19:39:35 <int-e> I'd say you're overthinking this. You seem to be constantly amazed by the fact that *under a false assumption*, you can prove both a statement and its negation, but in fact this is true for any statement at all.

19:43:17 <ais523> some people in my department have put a lot of effort into logics where (x and not x) does not imply y

19:48:04 <ais523> int-e: my thesis was heavily based round forms of logic where (x and not x) is a syntax error

19:48:34 <int-e> I know that there's work on paraconsistent logics and for the time being I'm pretty happy to keep my knowledge of such logics on that level.

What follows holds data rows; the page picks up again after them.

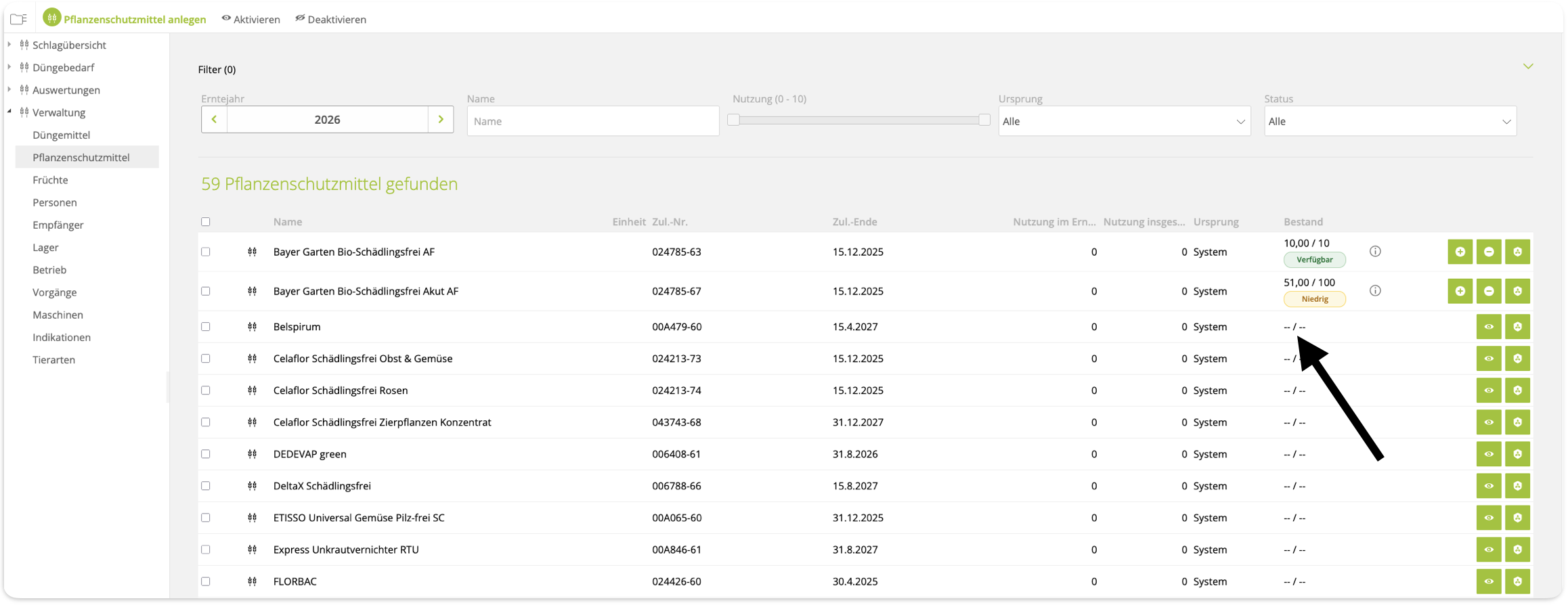Viewport: 1568px width, 605px height.
Task: Toggle visibility eye for Celaflor Schädlingsfrei Rosen
Action: (1489, 390)
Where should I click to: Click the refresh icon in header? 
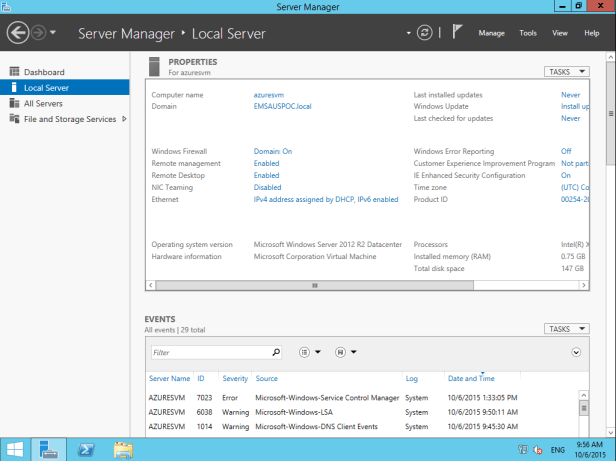coord(425,33)
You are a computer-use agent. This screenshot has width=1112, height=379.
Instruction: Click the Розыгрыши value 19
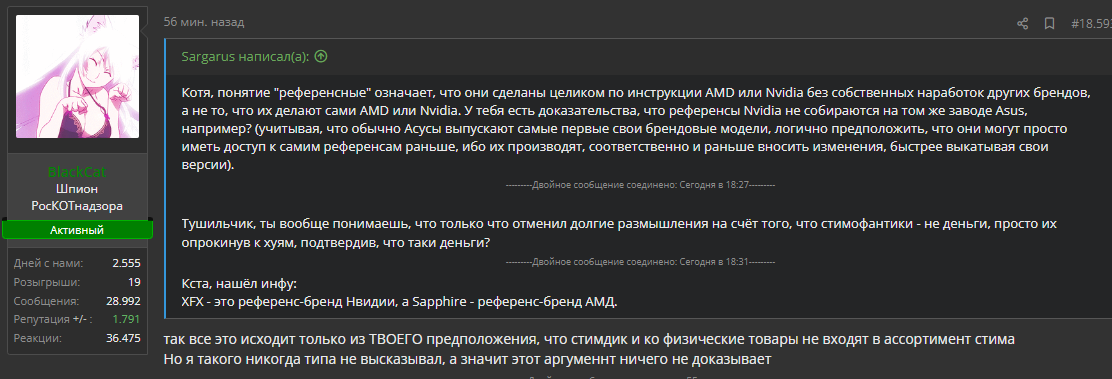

19:59:09 <oerjan> `le/rn paraconsistent//There has been a lot of work on paraconsistent logics, although there hasn't been a lot of work on them.

19:59:11 <HackEgo> Learned 'paraconsistent': There has been a lot of work on paraconsistent logics, although there hasn't been a lot of work on them.

20:26:22 <mroman> if X exists then Y exists. If Y exists then Z exists. If Z exists then X doesn't exist.

20:27:13 <mroman> Z only exists if and only if Y exists and Y only exists if and only if X exist. They might exist independently of course, but you'd have to prove that independently.

20:39:40 <int-e> shachaf: so apparently, the recursion achievement is unlocked by unlocking the recursion achievement. that's good to know.

20:50:37 <mroman> if <some thing> were true then there would exist <another thing> showing !<some thing>

20:51:21 <mroman> if <some thing> exists then there would exist <yet another thing> showing <some thing> does not exist.

20:53:00 <APic> But in any Case, whether anything would exist or not, there still would be the pointed Brackets

20:54:01 <mroman> and it's hard to convince your brain about hypothetical physical things that do not exist

21:16:28 <oerjan> <APic> But i got two different Instances of the Book, and both disappeared <-- that sounds like a non-unitary evolution to me, are you sure it's quantum?